Manuel Arroyo-Stephens (Bilbao, 1945) acaba de publicar Pisando ceniza en Turner, la editorial que fundó, al igual que la librería madrileña del mismo nombre. El pasado es ya ceniza, tierra quemada, y por ello volver a él es pisar ceniza.

Es un libro de memorias fragmentadas, de recuerdos selectivos, tan selectivos que se reducen básicamente a tres: el mundo de las librerías de viejo y de la edición artesanal, la evocación de su amistad con José Bergamín y la relación del autor con su madre (y su padre, y sus hermanos).

En el primer ámbito, hermosísimo capítulo de un libro tan emocionante como bien escrito, Arroyo convoca a libreros, encuadernadores, iluminadores, doradores y coleccionistas de libros (Bartolomé March)y crea una atmósfera, casi secreta, de amistad y de amor al trabajo bien hecho y a esos objetos preciosos que son los libros importantes y de mérito.

El recuerdo de su larga relación con Bergamín atrae, primero, a Rafael de Paula, el torero gitano al que ambos siguieron por tantas plazas y que es el protagonista de La música callada del toreo, el libro que Bergamín escribió y Arroyo editó. Comparecen como destacados secundarios Rafael Alberti y Antonio Ordóñez.

El recuento de su amistad con Bergamín, hasta los años últimos en el País Vasco y la agonía y muerte del escritor, ofrece un amplio y conmovedor retrato del poeta, de su pillería, de su terquedad, de su carácter indómito y polemista, de sus afiladas ideas, de sus contradicciones, de su gran humanidad.

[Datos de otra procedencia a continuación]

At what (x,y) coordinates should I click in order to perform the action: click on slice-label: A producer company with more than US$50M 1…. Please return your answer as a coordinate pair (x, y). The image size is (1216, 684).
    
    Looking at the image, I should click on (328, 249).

Con un pie en la ficción (o en su simulación), Arroyo-Stephens recrea una escena de amistad tabernaria en un pueblo para pasar a recordar y contar sus estancias en Berrueza, en la casa familiar donde visita a su madre y donde asiste al declive que precedió a su fallecimiento.

Destaca aquí, en primer término, y como en otros lugares del libro, la excelente pintura del paisaje –el natural y el humano-, telón de fondo del que emerge hasta el primer plano la singular y atractivísima figura de la madre y la peculiaridad del trato entre ella y el autor. “Una de las cosas que me gustan de mi madre es que no me trata como si me conociera”, llega a decir Arroyo en una de las numerosas proposiciones distintas que jalonan este libro excepcional en todos los sentidos.

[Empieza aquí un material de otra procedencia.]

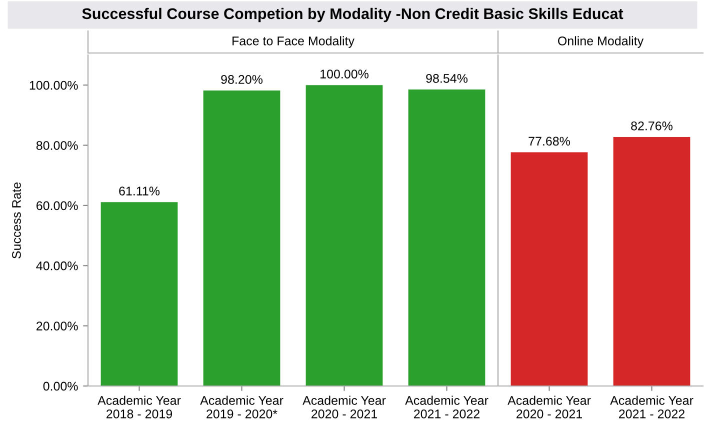  Describe the element at coordinates (353, 15) in the screenshot. I see `chart-title: Successful Course Competion by Modality -Non Credit Basic Skills Educat` at that location.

Pisando ceniza es, en gran medida, un libro sobre la muerte. Muere Enrique Moreno –el librero del primer capítulo- y mueren Bergamín y la madre. Y muere un tiempo, y mueren unos modos de hacer y de ser. Sería absurdo negar que el libro no transmite una cierta melancolía, pero, mucho más, exalta la vida, el valor de la vida vivida con empeño, placeres, aficiones, ilusiones, amistades, amores y espíritu de búsqueda y aventura. No hay que lamentar el tiempo ido cuando se ha vivido sin perder el tiempo.

Entre tantas cosas que me han gustado del libro, elijo una que, a propósito de su madre, escribe Arroyo sobre el sentido del humor: “Además ella y yo éramos los únicos con sentido del humor. No consiste en contar cosas graciosas sino en una mezcla de sabiduría y carácter, de entender y vivir la vida con resignación y entereza, de no tomarse en serio a sí mismo, ni mucho menos a los demás, de ver el lado absurdo de la vida sin sobresaltarse, de cultivar el desapego, de ser sencillo y natural además de comprensivo y paciente con los defectos de los demás…”

Se han escrito miles y miles de páginas sobre el humor y sobre el sentido del humor, pero pocas veces había leído algo tan certero sobre las condiciones, las aptitudes y las actitudes que los hacen posibles.